- _PROBLEMA A_: Traduce al inglés esta oración del texto sobre el patio: "El sábado decidimos que había que podar un poco de esa planta glotona, y nos pusimos manos a la obra."
- _PROBLEMA B_: Según el texto sobre el patio, ¿en qué momento del día acuden los pajarillos a la hiedra?
- _PROBLEMA C_: Sigue escribiendo el texto sobre el patio a partir de su última oración.

Mis hermanos empezaron hace tres fines de semana. Los muebles salieron a tomar el fresco al patio, allí reposan en el suelo de piedra montones de viejos cachivaches, esperando que las habitaciones se vistan otra vez de blanco, que buena falta les hace...
El patio es cuadrado, con columnas de piedra, rodeado de galerías a la manera de las mansiones romanas, aunque con menos pretensiones... Hay una hiedra enorme e insaciable que se lo come todo, crece y crece mientras se va sustentando de las paredes de tierra, se cuela por los hierros de los balcones y los aprisiona como si se tratara de una serpiente gigante, estrangulados. Pero es preciosa. En ella han anidado últimamente multitud de pajarillos que acuden cuando llega el ocaso. Alegran el patio con sus trinos hasta que llega la hora de dormir.
El sábado decidimos que había que podar un poco de esa planta glotona, y nos pusimos manos a la obra. Armados de palos, escobas, risas y jolgorios nos pusimos a apalear las ramas para hacer caer todas las hojas muertas, y algunas aún lozanas también. Y se formó en el suelo una montaña de hojarasca verde y amarilla, y las avispas salieron huyendo, y luego barrimos y barrimos llenando espuertas que iban a parar al corral arrasado.

- _DATOS SIN PROCESAR_:
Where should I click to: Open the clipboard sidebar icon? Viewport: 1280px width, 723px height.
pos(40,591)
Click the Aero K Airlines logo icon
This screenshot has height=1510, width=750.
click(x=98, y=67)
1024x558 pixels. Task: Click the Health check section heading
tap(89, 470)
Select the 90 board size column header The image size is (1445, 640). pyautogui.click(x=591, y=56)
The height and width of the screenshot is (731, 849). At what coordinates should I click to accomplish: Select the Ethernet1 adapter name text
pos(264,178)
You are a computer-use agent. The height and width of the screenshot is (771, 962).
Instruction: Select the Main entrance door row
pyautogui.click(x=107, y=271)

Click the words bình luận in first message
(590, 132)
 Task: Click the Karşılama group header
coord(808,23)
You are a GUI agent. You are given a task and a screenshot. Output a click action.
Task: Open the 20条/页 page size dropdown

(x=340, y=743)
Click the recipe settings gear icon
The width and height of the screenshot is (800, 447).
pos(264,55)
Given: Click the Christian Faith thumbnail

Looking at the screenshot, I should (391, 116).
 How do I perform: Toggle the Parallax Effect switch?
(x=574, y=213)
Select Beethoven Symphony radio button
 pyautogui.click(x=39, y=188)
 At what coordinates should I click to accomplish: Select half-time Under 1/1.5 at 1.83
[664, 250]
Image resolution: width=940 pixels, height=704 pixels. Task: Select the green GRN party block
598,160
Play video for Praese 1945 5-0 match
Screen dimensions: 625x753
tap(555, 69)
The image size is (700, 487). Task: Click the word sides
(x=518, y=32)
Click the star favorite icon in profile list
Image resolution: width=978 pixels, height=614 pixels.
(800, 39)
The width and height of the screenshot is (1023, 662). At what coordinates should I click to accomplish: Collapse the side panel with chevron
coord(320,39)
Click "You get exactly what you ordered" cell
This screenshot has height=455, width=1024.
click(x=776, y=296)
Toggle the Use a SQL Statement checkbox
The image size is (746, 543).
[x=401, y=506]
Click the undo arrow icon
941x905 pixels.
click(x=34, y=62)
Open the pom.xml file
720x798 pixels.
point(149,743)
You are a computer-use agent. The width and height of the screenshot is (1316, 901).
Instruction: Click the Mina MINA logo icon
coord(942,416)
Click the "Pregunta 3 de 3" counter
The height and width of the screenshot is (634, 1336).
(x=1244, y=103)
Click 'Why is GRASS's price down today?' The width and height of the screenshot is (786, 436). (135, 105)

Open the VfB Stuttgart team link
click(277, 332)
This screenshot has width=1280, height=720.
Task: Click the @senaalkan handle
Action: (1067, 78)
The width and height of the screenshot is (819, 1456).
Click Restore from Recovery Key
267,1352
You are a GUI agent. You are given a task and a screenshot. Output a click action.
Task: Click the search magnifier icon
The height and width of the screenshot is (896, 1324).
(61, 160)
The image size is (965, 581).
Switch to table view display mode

- _RESULTADO ESPERADO A_: On Saturday we decided that some of that gluttonous plant needed pruning, and we got down to work.

- _RESULTADO ESPERADO B_: Cuando llega el ocaso.

- _RESULTADO ESPERADO C_:
Yo recordaba otros años cuando en mi infancia sacábamos a limpiar el toldo, un toldo de lona azul enorme que despanzurrábamos en el suelo ocupando toda la longitud del patio. Y venía La Dolores, una mujer viejecita ya, vestida de negro, que se ponía a coser remiendos a todo lo largo de la tela con agujas enormes y un grueso hilo de bramante. Y el toldo iba recuperando su prestancia, y después unos obreros venían y lo izaban hasta lo más alto, lo colgaban de sus cuerdas y ya el verano perdía su fuerza... y entonces el patio de mi casa era el lugar más acogedor y fresquito del mundo.
Fue un duro día el sábado. Estuvimos pintando de blanco los dormitorios de abajo, de paredes irregulares y llenas de humedad rebelde, difícil de quitar. Una brocha para cada uno, música sonando en la radio y las fuerzas acabándose poco a poco.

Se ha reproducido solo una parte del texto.